Thanks for the feedback! I bought 10 gallons of the speedhide and so far am a bit disappointed. It does not seem to hide any imperfections and is so far going to take 2 coats. I did one room and after the first coat I could still easily see the grey behind the drywall. It was covered with the paint but still showed through. I put a second coat on (assuming this was necessary) and to get one room, which is about 14x14 done (walls and ceiling) took me about 3 gallons. So i'm trying to figure if the paint is no good or am i no good. Do I really need 2 coats? And does this paint really not cover more area per gallon?


----------



## ltd (Jan 16, 2011)

imo no primer is going to hide imperfections:no:, now minimize ok i buy that.1 coat of primer at proper spread rate. dip and roll dip and roll don't stretch you coverage and run roller dry. then 2 coats quality latex paint in a flat ,or no more than a satin finish


----------



## 95025 (Nov 14, 2010)

autx790 said:


> Thanks for the feedback! I bought 10 gallons of the speedhide and so far am a bit disappointed. It does not seem to hide any imperfections and is so far going to take 2 coats. I did one room and after the first coat I could still easily see the grey behind the drywall. It was covered with the paint but still showed through. I put a second coat on (assuming this was necessary) and to get one room, which is about 14x14 done (walls and ceiling) took me about 3 gallons. So i'm trying to figure if the paint is no good or am i no good. Do I really need 2 coats? And does this paint really not cover more area per gallon?


Drywall primer really isn't used to hide the color of the drywall. It's used for sealing and adhesion. After 1 coat, you'll almost certainly still see your taped joints & screw holes. 

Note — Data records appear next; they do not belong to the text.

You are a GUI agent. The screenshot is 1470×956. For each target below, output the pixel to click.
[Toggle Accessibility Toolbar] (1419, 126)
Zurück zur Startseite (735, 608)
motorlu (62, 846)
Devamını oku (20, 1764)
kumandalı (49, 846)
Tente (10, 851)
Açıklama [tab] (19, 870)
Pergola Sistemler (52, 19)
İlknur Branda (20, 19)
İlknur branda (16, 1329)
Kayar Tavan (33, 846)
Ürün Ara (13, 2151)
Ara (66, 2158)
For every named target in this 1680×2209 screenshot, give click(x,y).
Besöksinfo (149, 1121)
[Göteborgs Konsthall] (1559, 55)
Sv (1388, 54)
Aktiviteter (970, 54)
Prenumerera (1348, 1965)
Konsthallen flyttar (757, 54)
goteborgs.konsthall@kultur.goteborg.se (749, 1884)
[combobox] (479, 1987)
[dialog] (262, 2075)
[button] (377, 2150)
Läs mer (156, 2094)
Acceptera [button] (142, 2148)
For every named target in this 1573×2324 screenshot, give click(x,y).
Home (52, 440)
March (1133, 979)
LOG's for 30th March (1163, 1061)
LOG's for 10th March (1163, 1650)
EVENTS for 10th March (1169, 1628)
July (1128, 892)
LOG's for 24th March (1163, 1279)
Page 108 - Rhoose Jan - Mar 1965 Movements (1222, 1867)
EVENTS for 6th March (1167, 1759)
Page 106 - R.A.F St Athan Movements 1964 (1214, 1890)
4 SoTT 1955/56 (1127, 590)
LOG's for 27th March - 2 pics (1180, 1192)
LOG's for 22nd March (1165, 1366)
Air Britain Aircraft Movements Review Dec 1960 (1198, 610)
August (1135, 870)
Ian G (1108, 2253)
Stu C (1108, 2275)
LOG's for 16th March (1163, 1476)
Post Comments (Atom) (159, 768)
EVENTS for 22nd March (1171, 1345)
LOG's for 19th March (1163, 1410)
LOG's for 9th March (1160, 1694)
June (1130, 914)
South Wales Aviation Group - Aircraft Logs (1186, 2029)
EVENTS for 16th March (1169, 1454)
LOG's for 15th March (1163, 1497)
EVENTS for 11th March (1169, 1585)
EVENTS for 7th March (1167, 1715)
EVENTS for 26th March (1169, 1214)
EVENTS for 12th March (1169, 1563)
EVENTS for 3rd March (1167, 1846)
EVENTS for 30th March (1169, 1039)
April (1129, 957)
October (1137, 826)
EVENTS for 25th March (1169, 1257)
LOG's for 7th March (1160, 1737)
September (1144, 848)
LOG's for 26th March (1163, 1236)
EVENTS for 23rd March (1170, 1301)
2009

If your mudding is done right, you won't have a problem. The paint will cover everything.


----------



## autx790 (Aug 30, 2009)

Thanks guys. I wasn't sure if being able to still see the drywall color showing through meant it wasn't completely sealed and would need a second coat. I'll proceed on with laying 1 coat primer on well and then doing 2 finish coats. I guess I also had it in my head that people had said if you use a good primer you wouldn't need two finish coats and it's better to do 2 coats primer because it costs less.


----------



## chrisn (Dec 23, 2007)

autx790 said:


> Thanks guys. I wasn't sure if being able to still see the drywall color showing through meant it wasn't completely sealed and would need a second coat. I'll proceed on with laying 1 coat primer on well and then doing 2 finish coats. I guess I also had it in my head that people had said if you use a good primer you wouldn't need two finish coats and it's better to do 2 coats primer because it costs less.[/quote]
> 
> 
> It may cost ess but it is NOT the way to do it. As already posted 1 coat of primer( which will not hide imperfections and will show through) 2 finish coats.


----------



## Gary in WA (Mar 11, 2009)

chrisn, when I saw "I'm trying to figure out what primer to use for *new *drywall.", I figured since he was* painting* it that the application would be in a living space, not the garage. Very rarely do we see someone skim coating (with one coat of primer) rather than texturing questions on this forum. Many people don't understand the value of primer before texturing, as I'm sure you do. So, I added my 2 cents, sorry if that answer doesn't fit in with your line of thinking. 

Gary


----------



## chrisn (Dec 23, 2007)

GBR in WA said:


> chrisn, when I saw "I'm trying to figure out what primer to use for *new *drywall.", I figured since he was* painting* it that the application would be in a living space, not the garage. Very rarely do we see someone skim coating (with one coat of primer) rather than texturing questions on this forum. Many people don't understand the value of primer before texturing, as I'm sure you do. So, I added my 2 cents, sorry if that answer doesn't fit in with your line of thinking.
> 
> Gary


 
No need for sarcasm. I still do not get the texturing part. He said he was painting new drywall and wanted to know what primer to use. I also assumed it was in a living space not the garage. I see no mention of skim coating or texturing( which to me is applying a textured coat of JC) Maybe I am just stupid.


----------



## Gary in WA (Mar 11, 2009)

I wasn’t trying to be sarcastic, sorry if it came across that way. Very hard to read someone's body language over the internet with just words. I also have difficulty putting my words in to writing, I don't type like I talk..... plus, I don't use the smiles or other icons available.
You are certainly not stupid as I enjoy reading your experienced answers in "Painting'. As said, the OP said new drywall- I presumed texturing, perhaps wrong, maybe not. This isn't a big deal to me, many posters add information they want to share, irrelevant or not... what's the point, no harm-no foul? I just read on, ignoring the answer unless it is a wrong answer. I will then back-up the correct answer with a site or two to prove my point.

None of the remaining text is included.